What Was Actually Happening
The Play Store uses density APK splits to reduce download sizes. When you publish an Android App Bundle, Google Play generates separate APKs for each screen density (ldpi, mdpi, hdpi, xhdpi, xxhdpi, xxxhdpi) and delivers only the relevant one to each device.
This optimization has an unexpected interaction with the drawable-nodpi/ folder.
drawable-nodpi/ is designed to hold resources that should be delivered to every device regardless of density — watermark images, icon assets, anything you don't want scaled. However, when density splits are active, low-density device APKs can fail to pick up files stored exclusively in drawable-nodpi/.
Specifically, if an image exists only in drawable-nodpi/ and not in any density-specific folder, Play Store's split logic can misidentify it as having no applicable resource for that density bucket and exclude it from delivery.
Why This Hits Rork Max Apps in Particular
Rork Max typically places images in res/drawable/ or res/drawable-xxhdpi/ — a high-resolution-first approach that makes sense for most scenarios. Problems arise when developers manually move certain assets (logos, placeholders, dividers) into drawable-nodpi/ to prevent scaling.
In my case, I moved a placeholder image and some ad-separator assets into drawable-nodpi/ after Rork Max generated the initial project. Local emulators showed no issues because Android Studio doesn't simulate the Play Store's density split behavior. The bug only surfaced after publishing.
After 12 years of building apps — with over 50 million cumulative downloads across my portfolio — I still occasionally run into Play Store delivery behaviors that don't match local testing. The density split edge case is one of the trickier ones.
Three Ways to Fix It
Option 1: Move assets back to drawable/
The simplest fix. If density-dependent scaling is acceptable for the asset, move it back to the standard drawable/ folder.
<!-- Before: vulnerable to density split issues -->
res/
drawable-nodpi/
placeholder.png ← missing on ldpi devices
divider_asset.png ← same issue
<!-- After: delivered to all densities -->
res/
drawable/
placeholder.png
divider_asset.pngOption 2: Disable density splits in build.gradle
If reliable delivery matters more than APK size, you can turn off density splitting entirely.

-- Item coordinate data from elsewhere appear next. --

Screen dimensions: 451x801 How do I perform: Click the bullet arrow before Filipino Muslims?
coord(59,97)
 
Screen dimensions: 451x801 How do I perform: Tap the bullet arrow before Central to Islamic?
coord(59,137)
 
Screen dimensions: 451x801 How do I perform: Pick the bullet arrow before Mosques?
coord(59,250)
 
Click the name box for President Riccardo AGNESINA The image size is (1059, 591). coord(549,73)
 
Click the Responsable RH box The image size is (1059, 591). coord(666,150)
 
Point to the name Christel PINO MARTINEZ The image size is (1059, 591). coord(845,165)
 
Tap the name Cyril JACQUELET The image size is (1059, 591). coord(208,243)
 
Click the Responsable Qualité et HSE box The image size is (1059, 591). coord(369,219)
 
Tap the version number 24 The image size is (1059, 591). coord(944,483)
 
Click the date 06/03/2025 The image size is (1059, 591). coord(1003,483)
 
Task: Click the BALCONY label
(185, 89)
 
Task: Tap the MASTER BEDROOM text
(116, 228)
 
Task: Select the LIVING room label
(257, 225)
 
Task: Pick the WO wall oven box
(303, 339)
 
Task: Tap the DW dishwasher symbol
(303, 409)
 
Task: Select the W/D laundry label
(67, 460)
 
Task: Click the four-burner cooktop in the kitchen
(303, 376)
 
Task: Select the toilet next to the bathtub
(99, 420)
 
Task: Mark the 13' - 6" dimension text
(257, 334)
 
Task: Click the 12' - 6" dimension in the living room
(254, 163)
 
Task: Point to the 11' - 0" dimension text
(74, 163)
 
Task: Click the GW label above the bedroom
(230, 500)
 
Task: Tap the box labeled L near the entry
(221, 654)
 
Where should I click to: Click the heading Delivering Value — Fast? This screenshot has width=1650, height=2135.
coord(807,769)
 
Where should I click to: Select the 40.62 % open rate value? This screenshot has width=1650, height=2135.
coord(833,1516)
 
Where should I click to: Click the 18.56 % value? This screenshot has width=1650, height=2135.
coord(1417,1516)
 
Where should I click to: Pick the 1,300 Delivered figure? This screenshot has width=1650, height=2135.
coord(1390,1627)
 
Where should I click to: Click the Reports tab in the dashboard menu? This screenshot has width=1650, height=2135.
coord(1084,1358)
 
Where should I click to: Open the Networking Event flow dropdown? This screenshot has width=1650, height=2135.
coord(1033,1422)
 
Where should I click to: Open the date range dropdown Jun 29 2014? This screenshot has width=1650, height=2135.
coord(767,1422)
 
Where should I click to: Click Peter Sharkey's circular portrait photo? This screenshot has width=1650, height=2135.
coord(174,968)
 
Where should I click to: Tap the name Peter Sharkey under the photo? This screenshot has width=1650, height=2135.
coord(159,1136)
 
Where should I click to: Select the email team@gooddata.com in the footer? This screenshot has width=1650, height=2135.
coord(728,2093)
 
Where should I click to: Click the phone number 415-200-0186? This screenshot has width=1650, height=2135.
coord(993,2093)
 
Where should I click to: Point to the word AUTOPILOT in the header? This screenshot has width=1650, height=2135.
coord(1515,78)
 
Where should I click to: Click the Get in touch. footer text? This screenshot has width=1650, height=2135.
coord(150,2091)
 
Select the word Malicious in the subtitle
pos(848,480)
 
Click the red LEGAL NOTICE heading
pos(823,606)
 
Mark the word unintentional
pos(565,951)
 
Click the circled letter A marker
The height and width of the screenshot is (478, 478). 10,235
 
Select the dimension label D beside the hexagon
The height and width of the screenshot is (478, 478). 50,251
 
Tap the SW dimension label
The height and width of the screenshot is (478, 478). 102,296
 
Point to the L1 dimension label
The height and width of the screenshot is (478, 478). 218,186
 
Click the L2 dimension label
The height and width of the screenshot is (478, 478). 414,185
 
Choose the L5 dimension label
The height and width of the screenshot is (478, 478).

// app/build.gradle.kts (App Bundle)
android {
bundle {
density {
enableSplit = false
}
}
}For legacy APK format, use the splits block instead:
// Legacy APK format
android {
splits {
density {
isEnable = false
}
}
}Option 3: Duplicate assets across density folders
If you want to keep density splitting active while using drawable-nodpi/-style assets, duplicate the file into each density bucket.
res/
drawable-ldpi/placeholder.png
drawable-mdpi/placeholder.png
drawable-hdpi/placeholder.png
drawable-xhdpi/placeholder.png
drawable-xxhdpi/placeholder.png
drawable-xxxhdpi/placeholder.png
More maintenance overhead, but it keeps your bundle sizes small while guaranteeing delivery across all devices.
Pre-Launch Checklist for Rork Max Android Projects
Before publishing any Rork Max-generated Android app, run this check in your project root:
# Find all images in drawable-nodpi
find . -path "*/res/drawable-nodpi/*" \( -name "*.png" -o -name "*.webp" -o -name "*.svg" \)If files appear, decide which of the three options above applies. Text resources (strings.xml, AndroidManifest.xml) are not affected — this only applies to image assets (PNG, WebP, SVG, 9-patch).
The Outcome
The blank-image reports that appeared in v2.0.0 reviews were fully resolved in v2.1.0 by moving three files from drawable-nodpi/ back to drawable/. No similar reports since.
Rork Max generates high-quality native Android code that's often production-ready as-is. But Play Store's internal optimization logic — density splits, language splits, ABI splits — introduces behavior that doesn't show up in local testing. Building a habit of testing on low-spec API 21–23 devices before every release is worth the extra step.
If you're hitting blank images on older Android devices after a Play Store release, check drawable-nodpi/ first.